Alewitische Kurden und Armenier
Hüseyin ist ein echter Dersimi, also ein sturer Kopf. Die Gegend um Dersim ist hügelig und von hohen Gebirgen von über 3.000 Metern umgeben. Die Bevölkerung ist dafür bekannt, dass sie sich in der Geschichte nie einer Zentralmacht freiwillig unterworfen hat, weder den Osmanen noch dem türkischen Staat. Ihre Sprache ist Zaza, die sich von der Hauptsprache der Kurden, Kurmandschi, wesentlich unterscheidet. Die meisten Türken sind sunnitische Muslime, die meisten Kurden alewitische Chiamuslime. In Dersim haben sie aber besondere religiöse Bräuche, die auch von den christlichen Armeniern beeinflusst wurden. Während Jahrhunderten lebten hier Kurden und Armenier in Eintracht. Sie teilten sich oft die Kultstätten, die überall in der Natur verstreut liegen: an einem Felsen, bei einer Quelle oder an einem Grab. Im Ersten Weltkrieg, als das Osmanische Reich gegen Russland und die Westmächte um sein Überleben kämpfte, wurden 1.5 Millionen Armenier innerhalb von einigen Monaten ermordet oder vertrieben. Die Kurden in Dersim haben sich geweigert, ihre Nachbarn ans Messer zu liefern. Sie versteckten sie, halfen ihnen nach Russland zu fliehen, und retteten mehreren tausend Armeniern das Leben.
Dersim heute
Hüseyin hat uns viel über Dersim erzählt. Es erstaunt uns dennoch, dass die Stadt so modern aussieht. Verstreut auf den vielen Hügeln liegen Wohnblöcke von fünf bis acht Stockwerken mit bequemen Wohnungen und Sonnenkollektoren für Warmwasser auf den farbigen Dächern. Jemand sagt: «Hier gibt es viel Arbeitslosigkeit und ein Mensch arbeitet für zwanzig andere. Aber wir alle haben jemanden im Ausland. So kommen wir über die Runden.» Nur am Rande stehen einige alte niedrige Häuser mit kleinen Ställen für Hühner, Ziegen oder ein paar Kühe. Die Stadt hat neuerdings eine Universität mit etwa 6.000 Studenten. Moderne Kleinbusse sichern den öffentlichen Transport.

_Aufgabe_
Zitiere bitte aus dem Auszug über Dersim wörtlich die Stelle von „Dersim heute“ bis einschließlich „den öffentlichen Transport.“.

_Datenzeilen_
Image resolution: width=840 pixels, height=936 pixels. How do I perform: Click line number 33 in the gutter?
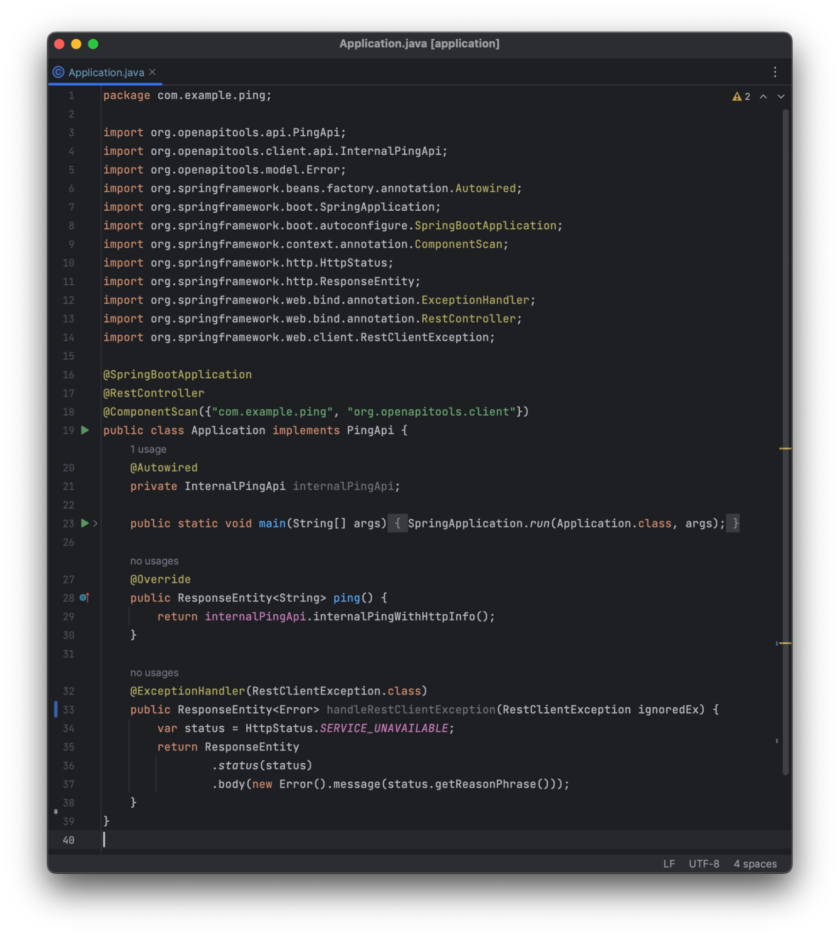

_Lösung_
Dersim heute
Hüseyin hat uns viel über Dersim erzählt. Es erstaunt uns dennoch, dass die Stadt so modern aussieht. Verstreut auf den vielen Hügeln liegen Wohnblöcke von fünf bis acht Stockwerken mit bequemen Wohnungen und Sonnenkollektoren für Warmwasser auf den farbigen Dächern. Jemand sagt: «Hier gibt es viel Arbeitslosigkeit und ein Mensch arbeitet für zwanzig andere. Aber wir alle haben jemanden im Ausland. So kommen wir über die Runden.» Nur am Rande stehen einige alte niedrige Häuser mit kleinen Ställen für Hühner, Ziegen oder ein paar Kühe. Die Stadt hat neuerdings eine Universität mit etwa 6.000 Studenten. Moderne Kleinbusse sichern den öffentlichen Transport.